MAT 1312S
LIE GROUPS, SYMMETRIC SPACES, SUB-RIEMANNIAN GEOMETRY AND THE EQUATIONS OF PHYSICS
V. Jurdjevic

This course will be driven by two fundamental observations; the first observation is that the dual of the Lie algebra g of a Lie group G is a Poisson manifold and that much of the structure and the theory of Lie groups and their symmetric spaces can be directly deduced from this fact alone, and the second observation is that the orbit theorem with related accessibility results together with the Maximum Principle and the associated Hamiltonian formalism of optimal control theory are effective tools in carryng out the program suggested by the first observation. The symplectic outlook on Lie groups and their homogeneous spaces offers an additional advantage in that it ellucidates the importance of Lie groups for the equations of applied mathematics. The course will be a synthesis of the following topics:

  1. Symmetric Spaces, Sub-Riemannian Problems and Principal Bundles.

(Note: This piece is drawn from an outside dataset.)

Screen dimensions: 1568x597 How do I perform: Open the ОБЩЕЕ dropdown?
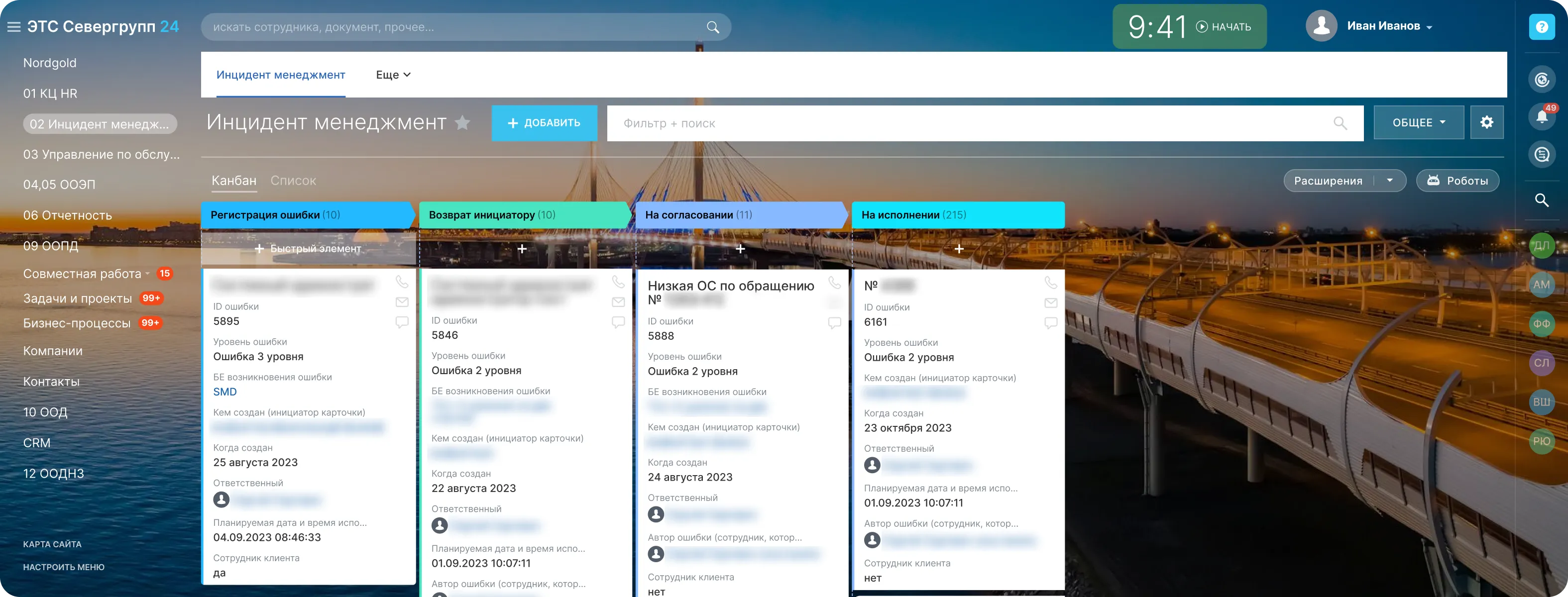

  2. Kepler's Problem and Non-Euclidean Geometry.
  3. Kirchhoff's Elastic Problem, Elasticae and Mechanical Tops.
  4. The Rolling Sphere Problems.
  5. Integrable Hamiltonian Systems. Kowalewski- Lyapunov Integrability Criteria.
  6. Complex Symplectic Geometry. Real Forms. Applications to Geometry and Mechanics.

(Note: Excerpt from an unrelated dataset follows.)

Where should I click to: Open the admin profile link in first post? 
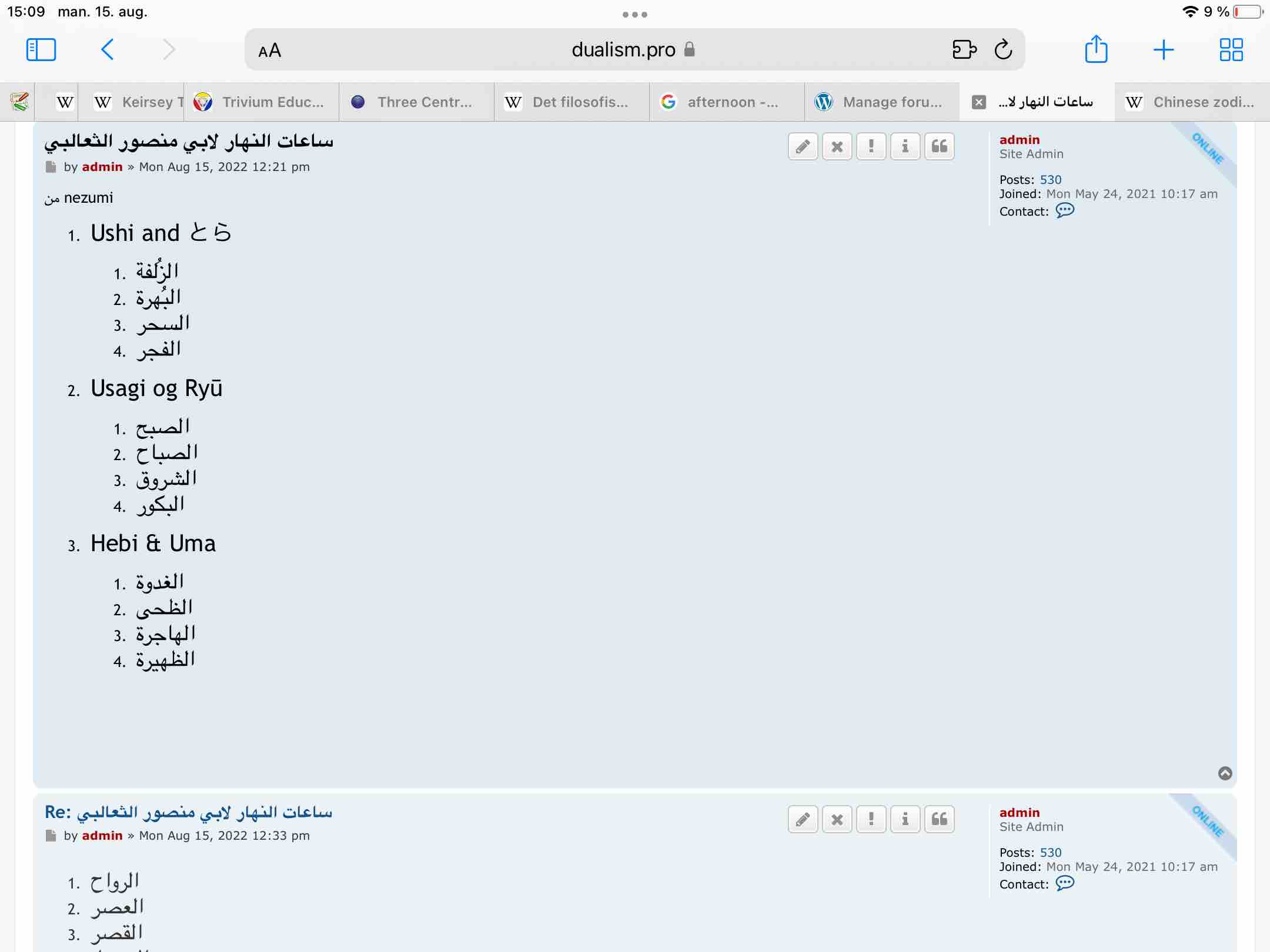[x=1020, y=140]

  7. Problems of Quantum Control.
  8. Schroedinger's Equation and Infinite Dimensional Hamiltonian Systems. Solitons.
Much of this material will be taken from [J2] and the graduate monograph of mine in progress that will be ( I hope) finished by the time the course is offered.

Prerequisite:
The orbit theorem and the theory of Lie determined systems (Chapters 2 and 3 of [J1]).

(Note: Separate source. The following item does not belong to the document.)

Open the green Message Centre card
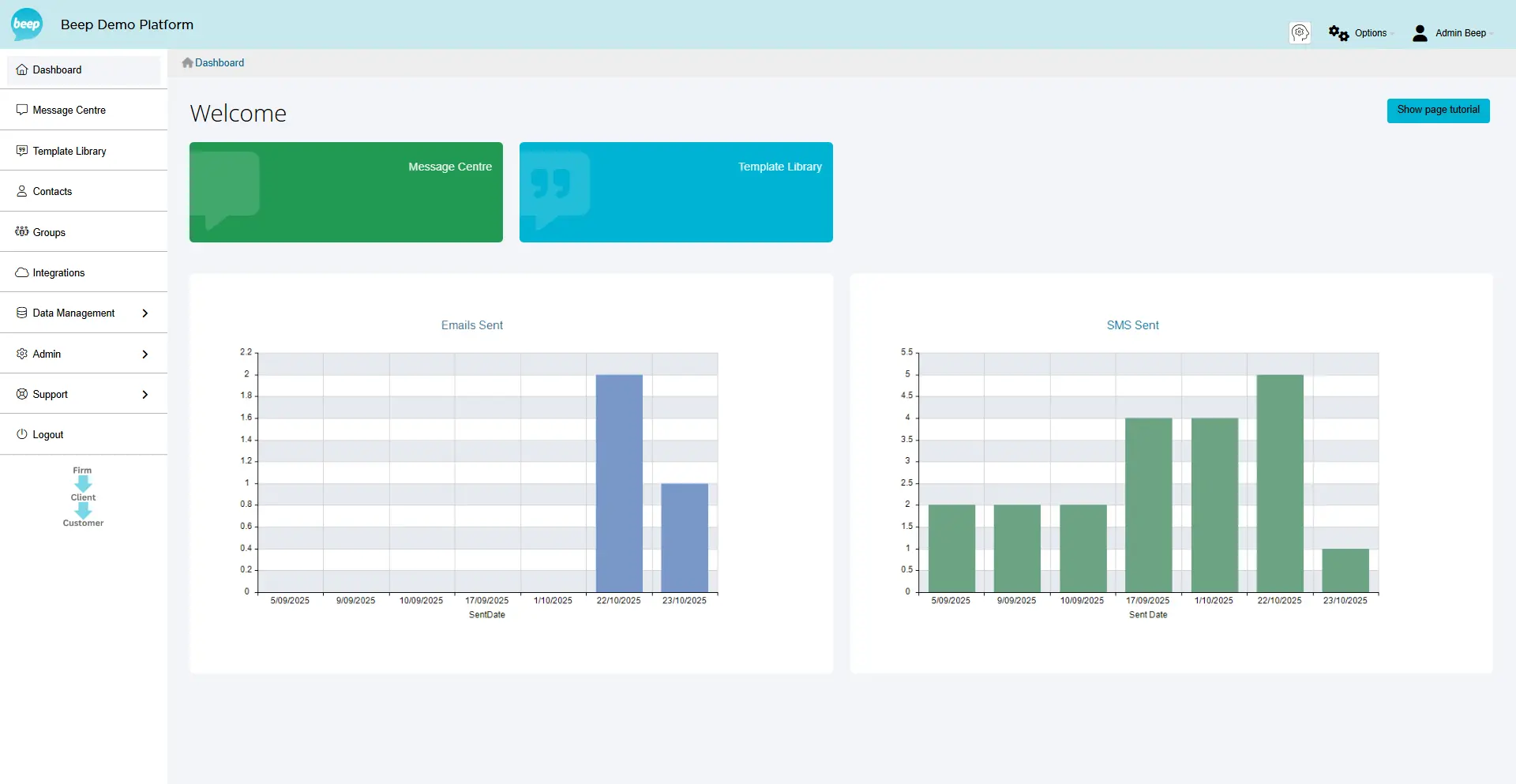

The Maximum Principle of optimal control. ([J1] and [AS]).
Basics from differential and symplectic geometry. Some knowledge of principal bundles and their connections is also desirable. For instance, the first few pages of [S] on the Geometry of G-structures are enough.

Reference:
[AS] A. Agrachev and Y. Sachkov, Control Theory from the Geometric Point of View, Encyclopedia of Mathematical Sciences, vol. 87, Springer-Verlag, New York, 2004.
[H] S. Helgason, Differential Geometry, Lie Groups, and Symmetric Spaces, Academic Press, New York, 1978.
[J1] V. Jurdjevic, Geometric Control Theory, Studies in Advanced Math, vol. 52, Cambridge Univ. Press, New York, 1997.
[J2] V. Jurdjevic, Hamiltonian Systems on Complex Lie groups and their Homogeneous Spaces, Memoirs AMS Number 838 178 (2005).
[S] S. Sternberg, Lectures on Differential Geometry, Prentice- Hall, Inc, Englewood Cliffs, N.J., 1964.